▸ WRITTEN REQUEST
Rewrite the items below, replacing each "Locate an element" with "Find an element" and leaving all other text unchanged.

Lines of data
START
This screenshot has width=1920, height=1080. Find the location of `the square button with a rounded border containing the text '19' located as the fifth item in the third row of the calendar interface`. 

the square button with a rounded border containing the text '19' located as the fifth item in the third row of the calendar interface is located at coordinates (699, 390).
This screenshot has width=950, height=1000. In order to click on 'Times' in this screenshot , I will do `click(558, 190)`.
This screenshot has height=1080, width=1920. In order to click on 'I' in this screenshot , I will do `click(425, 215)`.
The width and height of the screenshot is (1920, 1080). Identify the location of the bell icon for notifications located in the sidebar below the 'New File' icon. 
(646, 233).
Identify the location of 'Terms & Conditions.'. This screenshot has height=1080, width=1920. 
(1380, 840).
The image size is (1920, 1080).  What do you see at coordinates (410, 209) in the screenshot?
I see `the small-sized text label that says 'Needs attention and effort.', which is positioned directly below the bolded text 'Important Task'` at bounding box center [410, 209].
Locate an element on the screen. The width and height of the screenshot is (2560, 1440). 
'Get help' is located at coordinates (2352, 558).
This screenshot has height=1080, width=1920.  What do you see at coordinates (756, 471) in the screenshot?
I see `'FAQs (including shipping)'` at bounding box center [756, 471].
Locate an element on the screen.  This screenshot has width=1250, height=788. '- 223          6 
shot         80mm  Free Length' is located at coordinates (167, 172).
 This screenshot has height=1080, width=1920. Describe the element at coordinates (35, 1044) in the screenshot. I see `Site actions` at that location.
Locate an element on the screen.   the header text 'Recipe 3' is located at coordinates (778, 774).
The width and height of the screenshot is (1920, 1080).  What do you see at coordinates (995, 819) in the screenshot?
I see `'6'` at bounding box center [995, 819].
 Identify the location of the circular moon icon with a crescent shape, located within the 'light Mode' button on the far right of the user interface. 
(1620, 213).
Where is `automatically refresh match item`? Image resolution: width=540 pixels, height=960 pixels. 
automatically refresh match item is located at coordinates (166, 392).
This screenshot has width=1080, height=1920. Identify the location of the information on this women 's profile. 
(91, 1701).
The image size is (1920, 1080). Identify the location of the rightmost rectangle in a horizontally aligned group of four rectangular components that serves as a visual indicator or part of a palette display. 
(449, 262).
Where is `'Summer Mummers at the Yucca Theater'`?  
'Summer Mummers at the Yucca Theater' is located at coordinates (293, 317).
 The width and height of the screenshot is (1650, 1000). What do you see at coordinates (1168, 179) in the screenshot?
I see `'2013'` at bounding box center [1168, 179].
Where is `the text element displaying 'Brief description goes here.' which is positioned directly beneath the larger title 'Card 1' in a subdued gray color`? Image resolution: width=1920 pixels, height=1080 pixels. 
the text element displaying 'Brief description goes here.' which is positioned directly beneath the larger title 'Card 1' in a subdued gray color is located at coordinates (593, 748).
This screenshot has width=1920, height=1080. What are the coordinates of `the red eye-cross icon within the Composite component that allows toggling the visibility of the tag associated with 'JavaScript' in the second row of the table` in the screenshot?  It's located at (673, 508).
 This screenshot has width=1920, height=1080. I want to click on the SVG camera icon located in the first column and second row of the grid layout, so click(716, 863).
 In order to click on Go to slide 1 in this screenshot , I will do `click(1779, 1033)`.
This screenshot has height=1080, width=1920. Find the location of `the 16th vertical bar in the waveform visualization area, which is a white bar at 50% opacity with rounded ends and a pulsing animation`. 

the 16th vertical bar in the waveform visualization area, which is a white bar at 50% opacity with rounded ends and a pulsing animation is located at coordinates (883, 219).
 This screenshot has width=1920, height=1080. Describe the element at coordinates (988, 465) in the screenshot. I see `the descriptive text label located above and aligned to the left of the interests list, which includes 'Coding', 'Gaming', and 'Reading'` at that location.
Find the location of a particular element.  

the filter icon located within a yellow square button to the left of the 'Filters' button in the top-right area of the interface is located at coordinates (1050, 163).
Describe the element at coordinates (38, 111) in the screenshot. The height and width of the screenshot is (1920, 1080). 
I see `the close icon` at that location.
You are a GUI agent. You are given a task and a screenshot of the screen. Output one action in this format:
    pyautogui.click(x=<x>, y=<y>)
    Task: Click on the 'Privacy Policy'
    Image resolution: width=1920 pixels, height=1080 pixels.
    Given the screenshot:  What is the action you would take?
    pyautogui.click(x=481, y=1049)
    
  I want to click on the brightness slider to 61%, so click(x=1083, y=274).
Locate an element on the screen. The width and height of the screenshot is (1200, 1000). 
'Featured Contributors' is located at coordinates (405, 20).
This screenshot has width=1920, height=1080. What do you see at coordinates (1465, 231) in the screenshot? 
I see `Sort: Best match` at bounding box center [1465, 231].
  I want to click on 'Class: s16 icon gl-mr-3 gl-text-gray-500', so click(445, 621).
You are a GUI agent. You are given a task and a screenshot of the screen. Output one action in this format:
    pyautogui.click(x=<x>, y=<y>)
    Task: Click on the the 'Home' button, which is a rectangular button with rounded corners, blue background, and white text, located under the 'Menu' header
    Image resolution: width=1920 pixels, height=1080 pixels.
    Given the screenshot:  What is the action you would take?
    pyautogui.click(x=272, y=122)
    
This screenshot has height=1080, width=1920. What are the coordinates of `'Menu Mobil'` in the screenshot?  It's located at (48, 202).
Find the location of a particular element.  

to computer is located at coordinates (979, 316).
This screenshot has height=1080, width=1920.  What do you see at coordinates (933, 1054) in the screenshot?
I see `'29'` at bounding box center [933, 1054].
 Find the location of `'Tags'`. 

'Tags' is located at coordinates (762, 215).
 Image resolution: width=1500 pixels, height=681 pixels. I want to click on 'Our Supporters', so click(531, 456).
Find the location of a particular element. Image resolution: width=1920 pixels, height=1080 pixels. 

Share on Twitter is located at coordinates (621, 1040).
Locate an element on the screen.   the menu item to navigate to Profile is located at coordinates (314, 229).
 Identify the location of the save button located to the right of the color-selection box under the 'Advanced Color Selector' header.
END
▸ CORRECT OUTPUT
This screenshot has width=1920, height=1080. Find the location of `the square button with a rounded border containing the text '19' located as the fifth item in the third row of the calendar interface`. 

the square button with a rounded border containing the text '19' located as the fifth item in the third row of the calendar interface is located at coordinates (699, 390).
This screenshot has width=950, height=1000. In order to click on 'Times' in this screenshot , I will do `click(558, 190)`.
This screenshot has height=1080, width=1920. In order to click on 'I' in this screenshot , I will do `click(425, 215)`.
The width and height of the screenshot is (1920, 1080). Identify the location of the bell icon for notifications located in the sidebar below the 'New File' icon. 
(646, 233).
Identify the location of 'Terms & Conditions.'. This screenshot has height=1080, width=1920. 
(1380, 840).
The image size is (1920, 1080).  What do you see at coordinates (410, 209) in the screenshot?
I see `the small-sized text label that says 'Needs attention and effort.', which is positioned directly below the bolded text 'Important Task'` at bounding box center [410, 209].
Find an element on the screen. The width and height of the screenshot is (2560, 1440). 
'Get help' is located at coordinates (2352, 558).
This screenshot has height=1080, width=1920.  What do you see at coordinates (756, 471) in the screenshot?
I see `'FAQs (including shipping)'` at bounding box center [756, 471].
Find an element on the screen.  This screenshot has width=1250, height=788. '- 223          6 
shot         80mm  Free Length' is located at coordinates (167, 172).
 This screenshot has height=1080, width=1920. Describe the element at coordinates (35, 1044) in the screenshot. I see `Site actions` at that location.
Find an element on the screen.   the header text 'Recipe 3' is located at coordinates (778, 774).
The width and height of the screenshot is (1920, 1080).  What do you see at coordinates (995, 819) in the screenshot?
I see `'6'` at bounding box center [995, 819].
 Identify the location of the circular moon icon with a crescent shape, located within the 'light Mode' button on the far right of the user interface. 
(1620, 213).
Where is `automatically refresh match item`? Image resolution: width=540 pixels, height=960 pixels. 
automatically refresh match item is located at coordinates (166, 392).
This screenshot has width=1080, height=1920. Identify the location of the information on this women 's profile. 
(91, 1701).
The image size is (1920, 1080). Identify the location of the rightmost rectangle in a horizontally aligned group of four rectangular components that serves as a visual indicator or part of a palette display. 
(449, 262).
Where is `'Summer Mummers at the Yucca Theater'`?  
'Summer Mummers at the Yucca Theater' is located at coordinates (293, 317).
 The width and height of the screenshot is (1650, 1000). What do you see at coordinates (1168, 179) in the screenshot?
I see `'2013'` at bounding box center [1168, 179].
Where is `the text element displaying 'Brief description goes here.' which is positioned directly beneath the larger title 'Card 1' in a subdued gray color`? Image resolution: width=1920 pixels, height=1080 pixels. 
the text element displaying 'Brief description goes here.' which is positioned directly beneath the larger title 'Card 1' in a subdued gray color is located at coordinates (593, 748).
This screenshot has width=1920, height=1080. What are the coordinates of `the red eye-cross icon within the Composite component that allows toggling the visibility of the tag associated with 'JavaScript' in the second row of the table` in the screenshot?  It's located at (673, 508).
 This screenshot has width=1920, height=1080. I want to click on the SVG camera icon located in the first column and second row of the grid layout, so click(716, 863).
 In order to click on Go to slide 1 in this screenshot , I will do `click(1779, 1033)`.
This screenshot has height=1080, width=1920. Find the location of `the 16th vertical bar in the waveform visualization area, which is a white bar at 50% opacity with rounded ends and a pulsing animation`. 

the 16th vertical bar in the waveform visualization area, which is a white bar at 50% opacity with rounded ends and a pulsing animation is located at coordinates (883, 219).
 This screenshot has width=1920, height=1080. Describe the element at coordinates (988, 465) in the screenshot. I see `the descriptive text label located above and aligned to the left of the interests list, which includes 'Coding', 'Gaming', and 'Reading'` at that location.
Find the location of a particular element.  

the filter icon located within a yellow square button to the left of the 'Filters' button in the top-right area of the interface is located at coordinates (1050, 163).
Describe the element at coordinates (38, 111) in the screenshot. The height and width of the screenshot is (1920, 1080). 
I see `the close icon` at that location.
You are a GUI agent. You are given a task and a screenshot of the screen. Output one action in this format:
    pyautogui.click(x=<x>, y=<y>)
    Task: Click on the 'Privacy Policy'
    Image resolution: width=1920 pixels, height=1080 pixels.
    Given the screenshot:  What is the action you would take?
    pyautogui.click(x=481, y=1049)
    
  I want to click on the brightness slider to 61%, so click(x=1083, y=274).
Find an element on the screen. The width and height of the screenshot is (1200, 1000). 
'Featured Contributors' is located at coordinates (405, 20).
This screenshot has width=1920, height=1080. What do you see at coordinates (1465, 231) in the screenshot? 
I see `Sort: Best match` at bounding box center [1465, 231].
  I want to click on 'Class: s16 icon gl-mr-3 gl-text-gray-500', so click(445, 621).
You are a GUI agent. You are given a task and a screenshot of the screen. Output one action in this format:
    pyautogui.click(x=<x>, y=<y>)
    Task: Click on the the 'Home' button, which is a rectangular button with rounded corners, blue background, and white text, located under the 'Menu' header
    Image resolution: width=1920 pixels, height=1080 pixels.
    Given the screenshot:  What is the action you would take?
    pyautogui.click(x=272, y=122)
    
This screenshot has height=1080, width=1920. What are the coordinates of `'Menu Mobil'` in the screenshot?  It's located at (48, 202).
Find the location of a particular element.  

to computer is located at coordinates (979, 316).
This screenshot has height=1080, width=1920.  What do you see at coordinates (933, 1054) in the screenshot?
I see `'29'` at bounding box center [933, 1054].
 Find the location of `'Tags'`. 

'Tags' is located at coordinates (762, 215).
 Image resolution: width=1500 pixels, height=681 pixels. I want to click on 'Our Supporters', so click(531, 456).
Find the location of a particular element. Image resolution: width=1920 pixels, height=1080 pixels. 

Share on Twitter is located at coordinates (621, 1040).
Find an element on the screen.   the menu item to navigate to Profile is located at coordinates (314, 229).
 Identify the location of the save button located to the right of the color-selection box under the 'Advanced Color Selector' header.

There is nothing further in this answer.